Yesh Atid-Telem leader Yair Lapid, who ran with Hendel and Hauser on the same Blue and White ticket in the three previous elections, responded to their firing with the following statement: “Hendel and Hauser are joining their fifth party. This is undoubtedly an Israeli – if not world – record. This is one of the reasons that the public trust in politicians is at a low point.”
The five parties that Lapid was referring to in reference to Hauser and Hendel were Likud, Telem, Blue and White, Derech Eretz and now Sa’ar’s party.
There is obviously more than just a little sour grapes in Lapid’s reprove: Hendel and Hauser refused, as they said they would before the election, to support a minority coalition supported by the Arab Joint List, thereby depriving Blue and White of the premiership earlier this year and paving the way for the Likud-Blue and White coalition that led to Lapid breaking his alliance with Gantz. But still, there is something to his criticism.
Jumping from one party to another doesn’t add to the public’s respect in its politicians, because when it is done repeatedly it smacks less of standing up for principles, and more of political opportunism. And Israeli political history has shown that at a certain point the public doesn’t reward such action, but rather extracts a price for what it views as a cynical political ploy.
Hendel and Hauser both entered politics in 2019 with a reputation for integrity stemming from their decisions to leave senior and comfortable positions inside the Prime Minister’s Office in 2012/2013 – Hauser as cabinet-secretary, and Hendel as Netanyahu’s media adviser – over differences with the prime minister stemming from the handling of a sexual harassment complaint against Natan Eshel, who was then the prime minister’s chief of staff and the most powerful man in the office.

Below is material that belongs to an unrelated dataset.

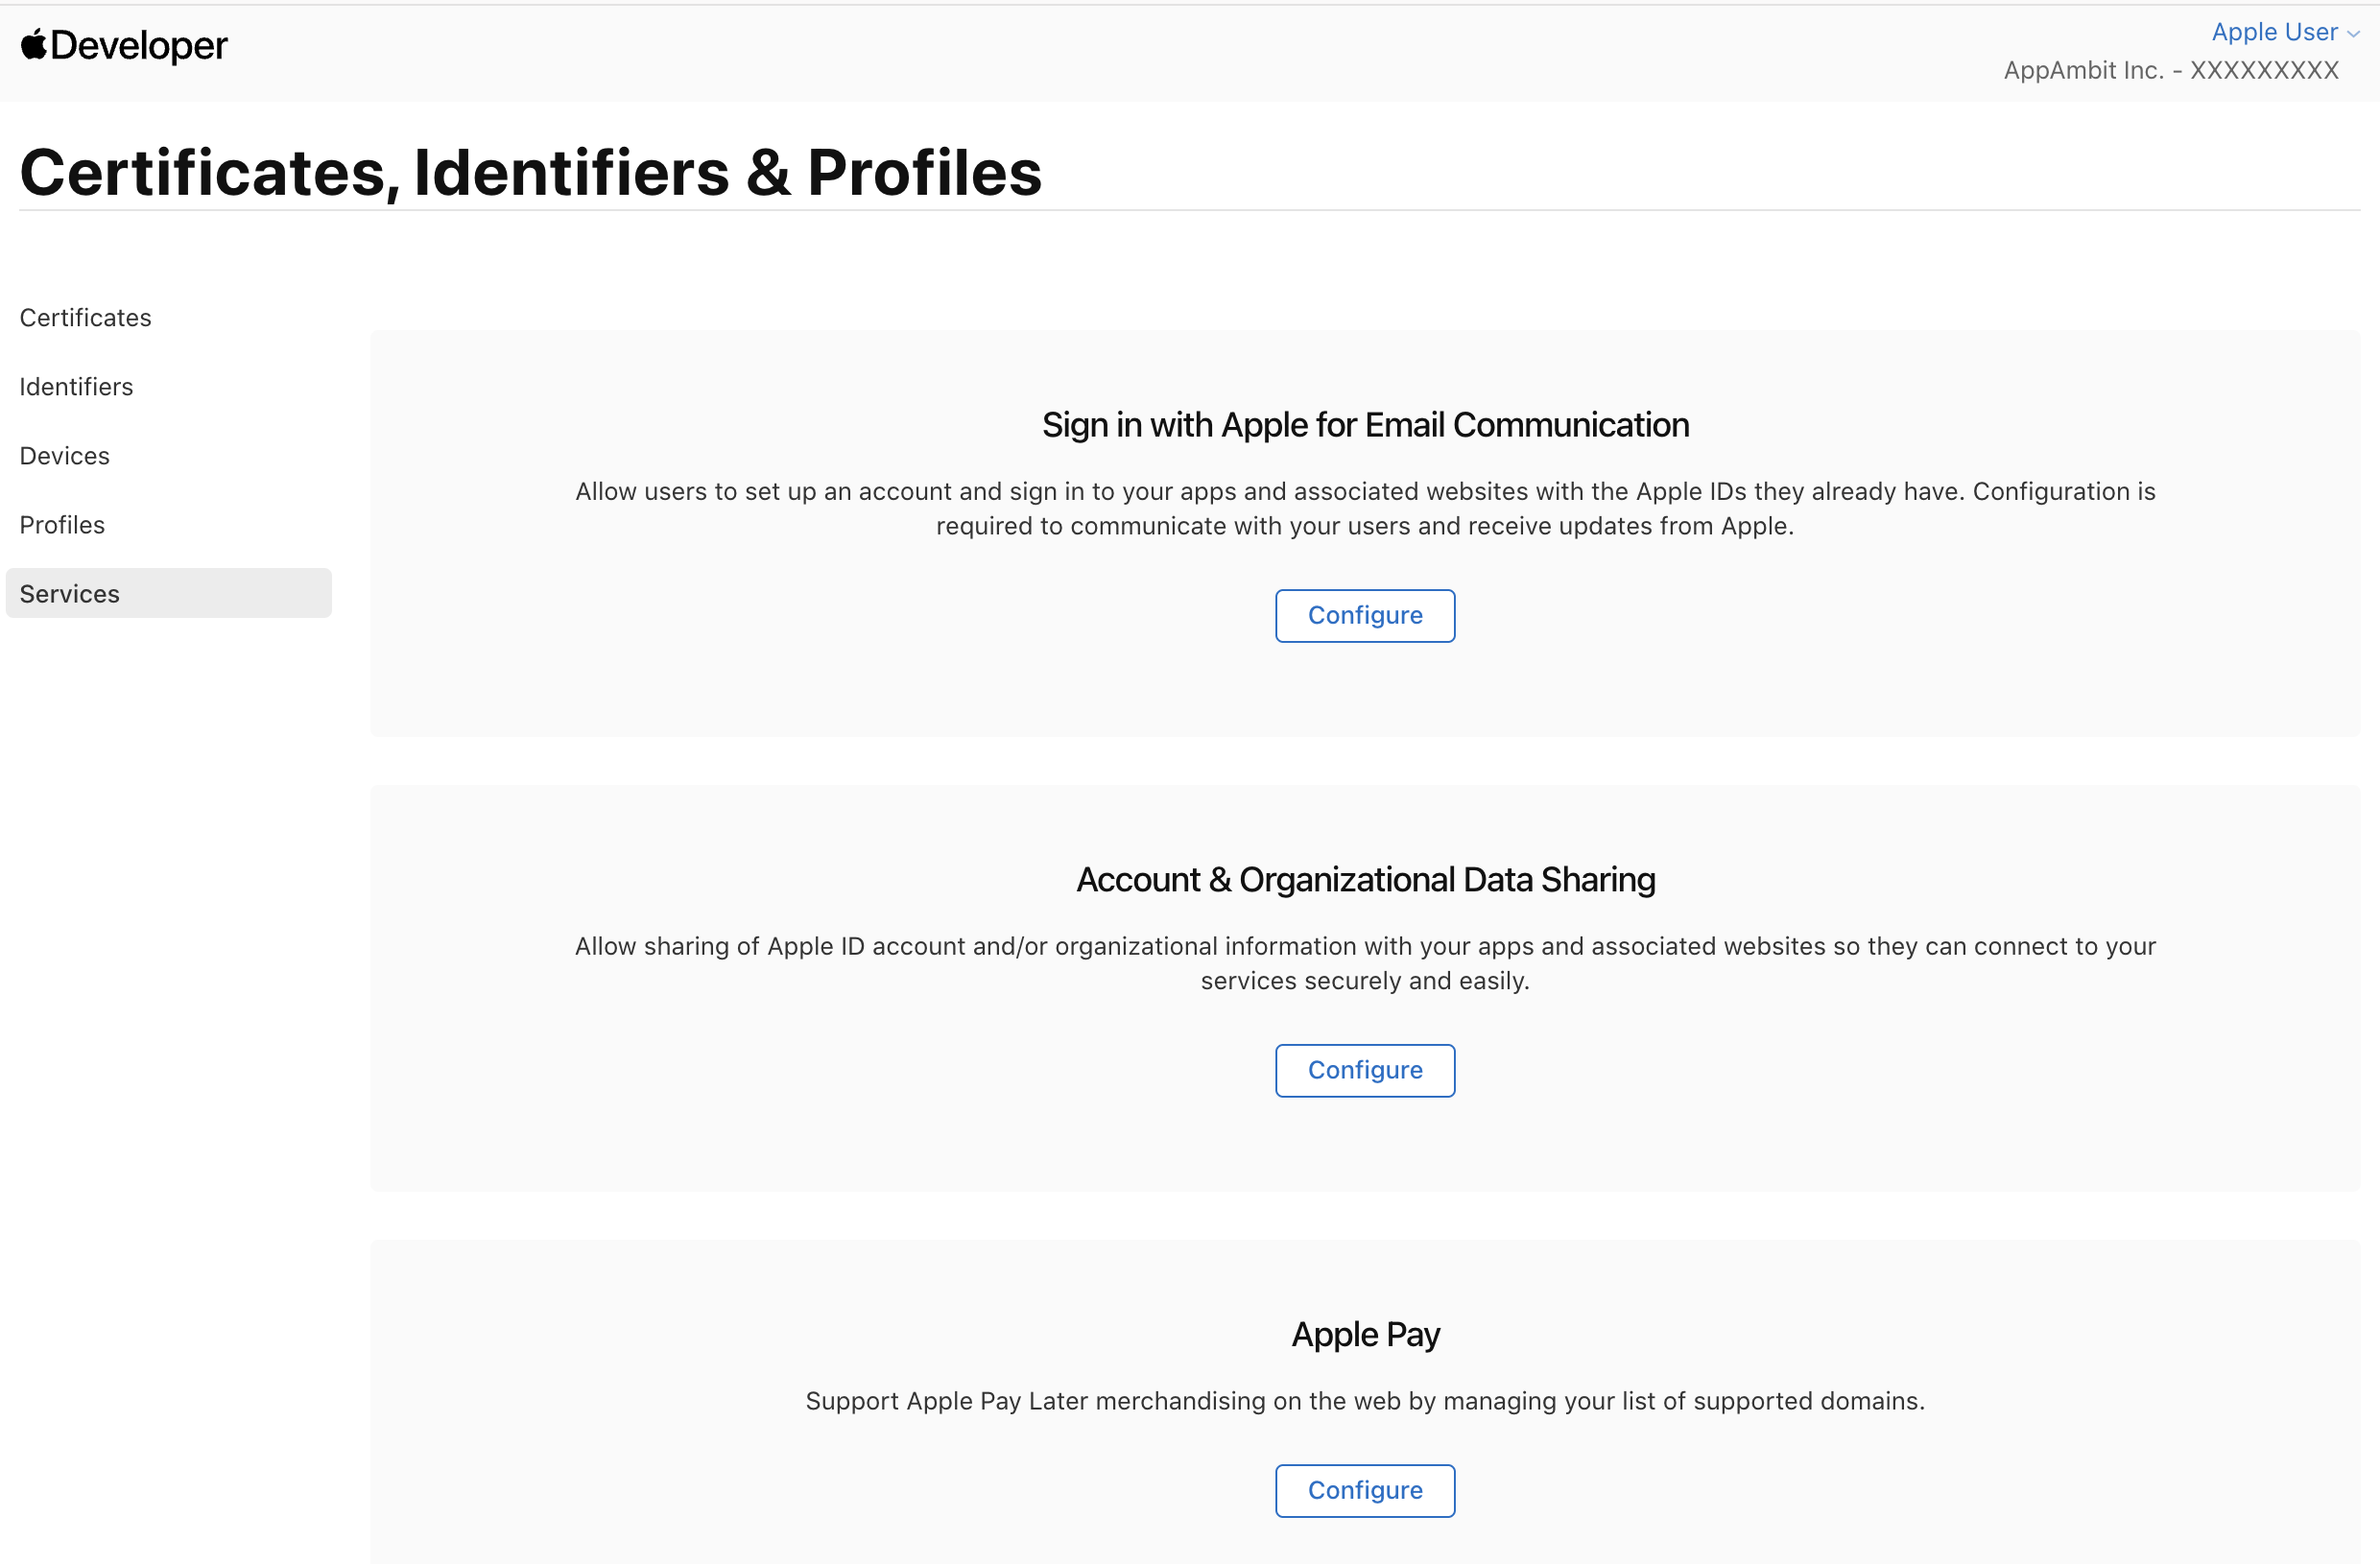Open the Profiles section
The height and width of the screenshot is (1564, 2380).
point(62,524)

This perception of integrity was reinforced when the two neophyte MKs, unlike Lapid, lived up to their campaign promise of not supporting a minority Blue and White government supported by the Joint List.

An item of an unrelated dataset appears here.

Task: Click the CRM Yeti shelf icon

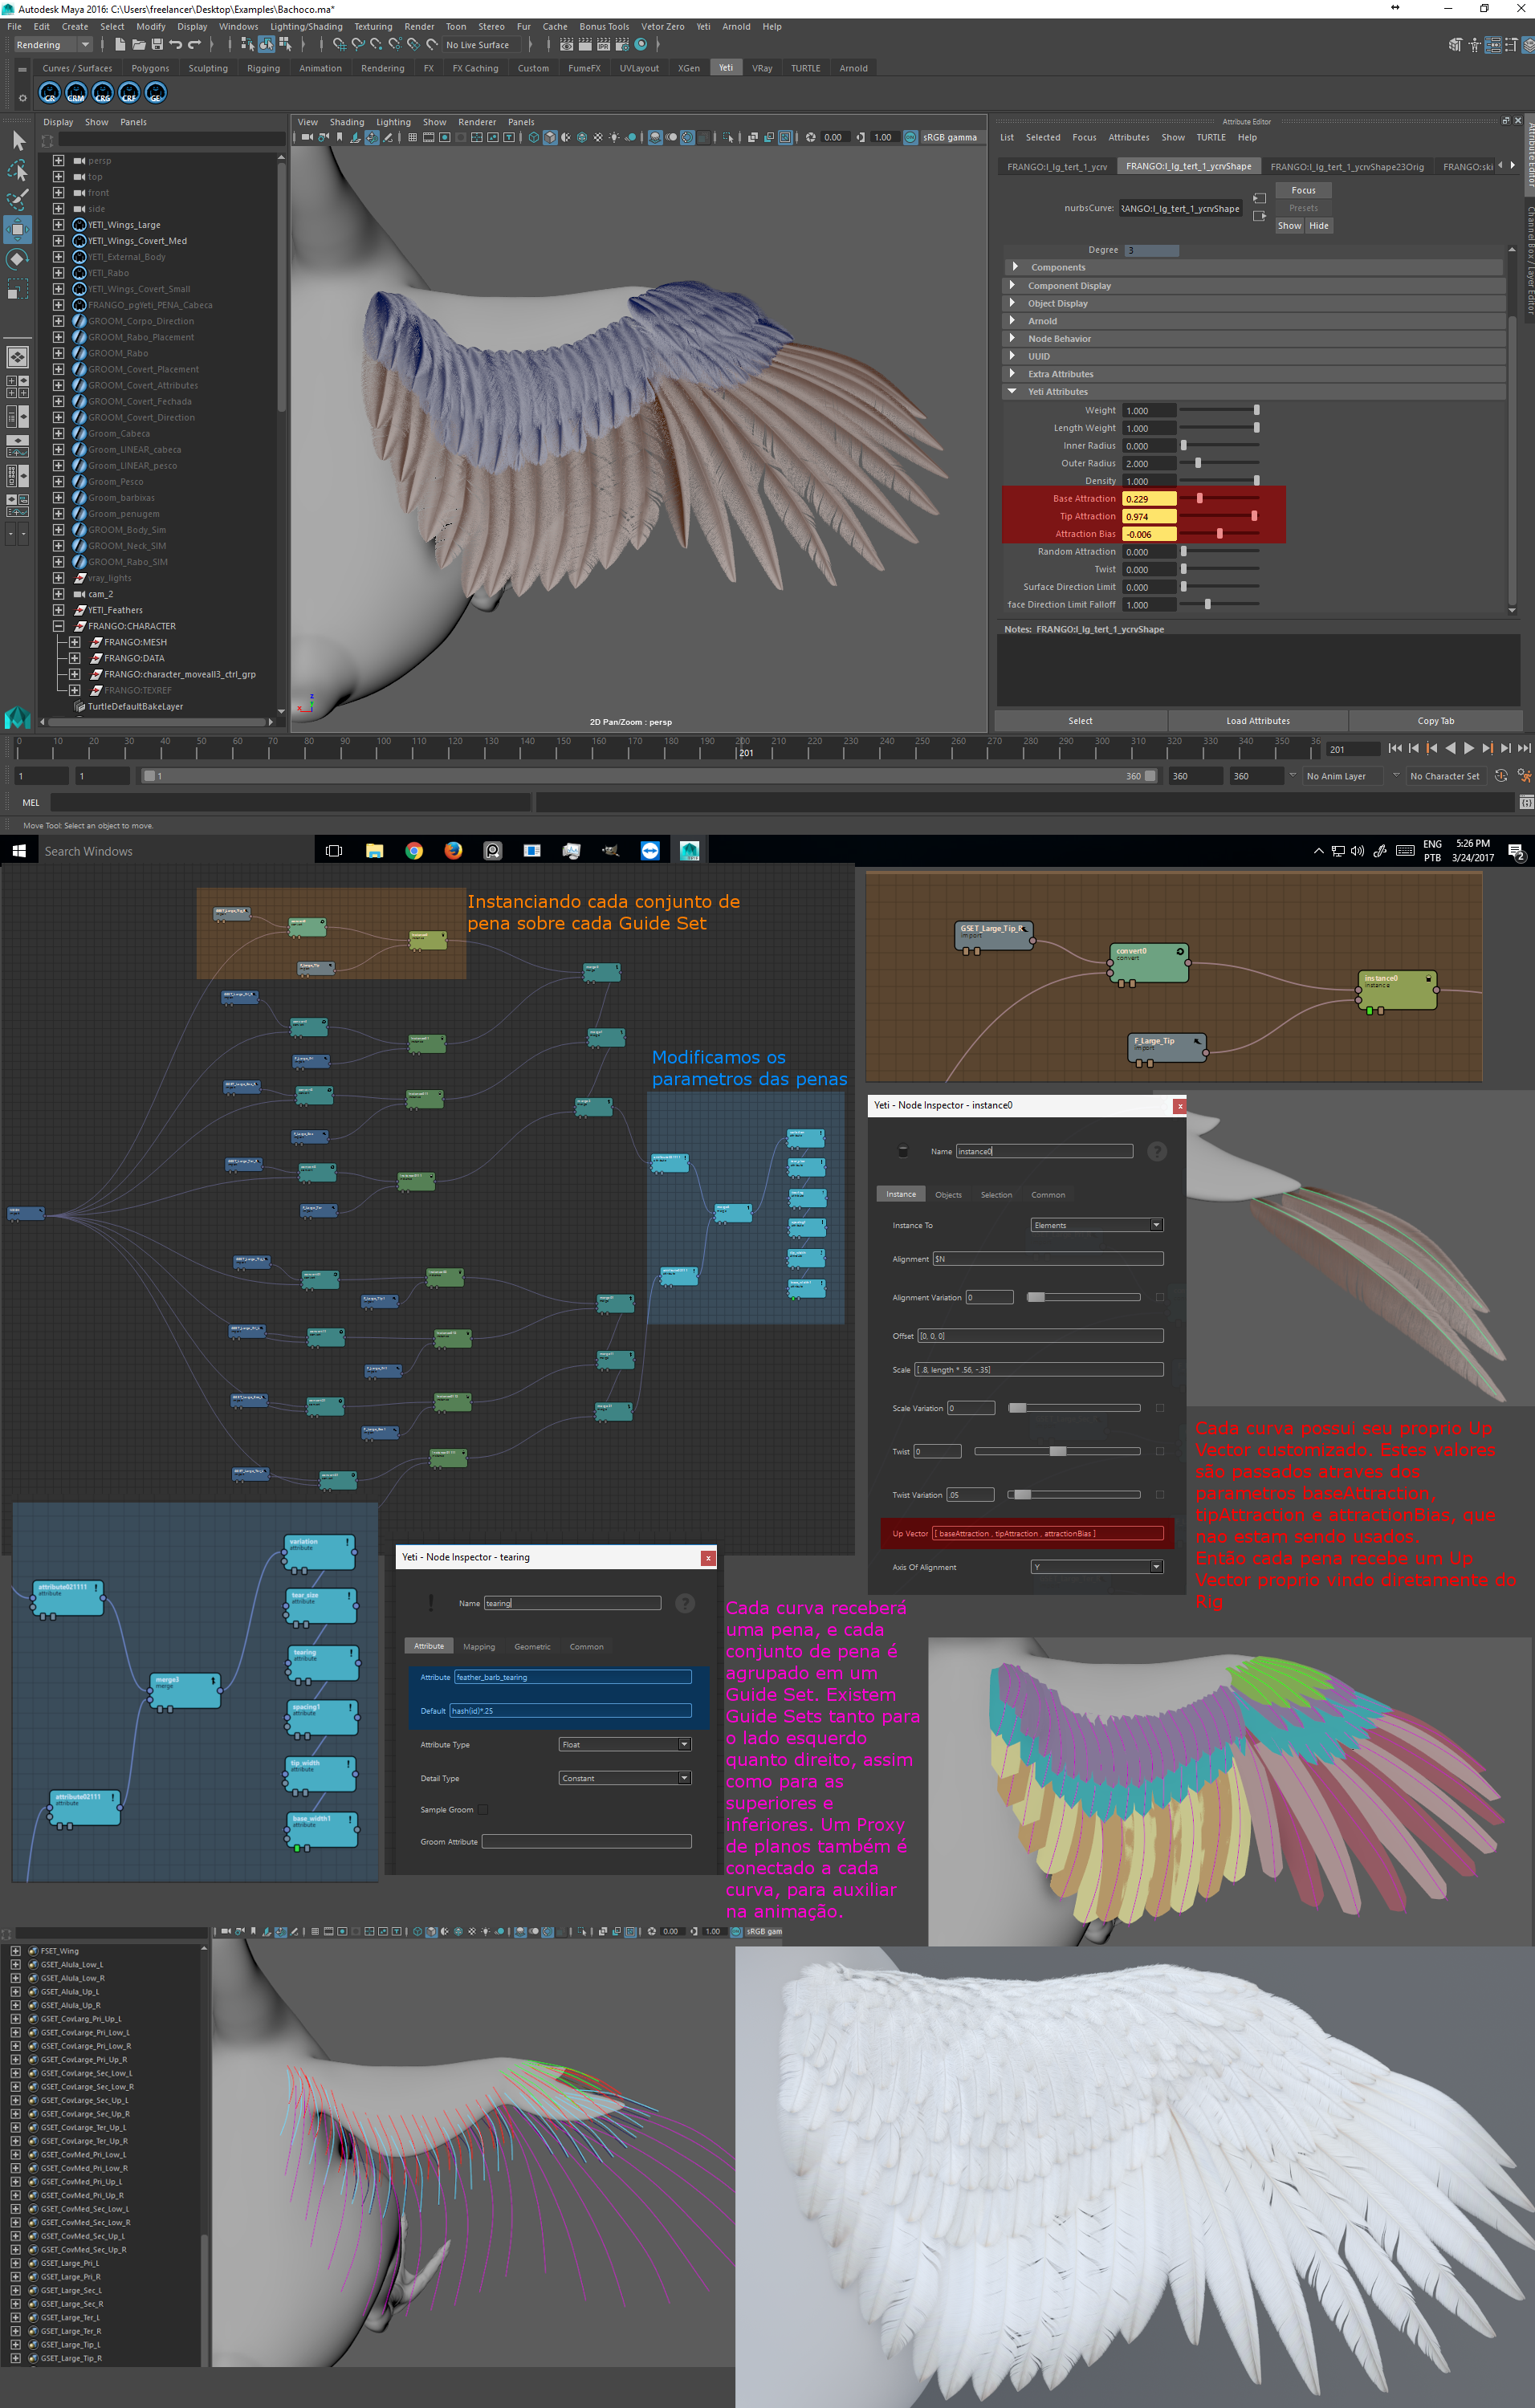Action: pos(76,94)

Hauser and Hendel argue that joining with Sa’ar now is also an act of integrity, as they can no longer sit in a government with Netanyahu. But they would be wise to weigh their future political steps carefully to ensure that their image for integrity is not irreparably tarnished by serial party-hopping, and that their political careers – like those of Livni and most likely Levy-Abecassis – are not short circuited as a result.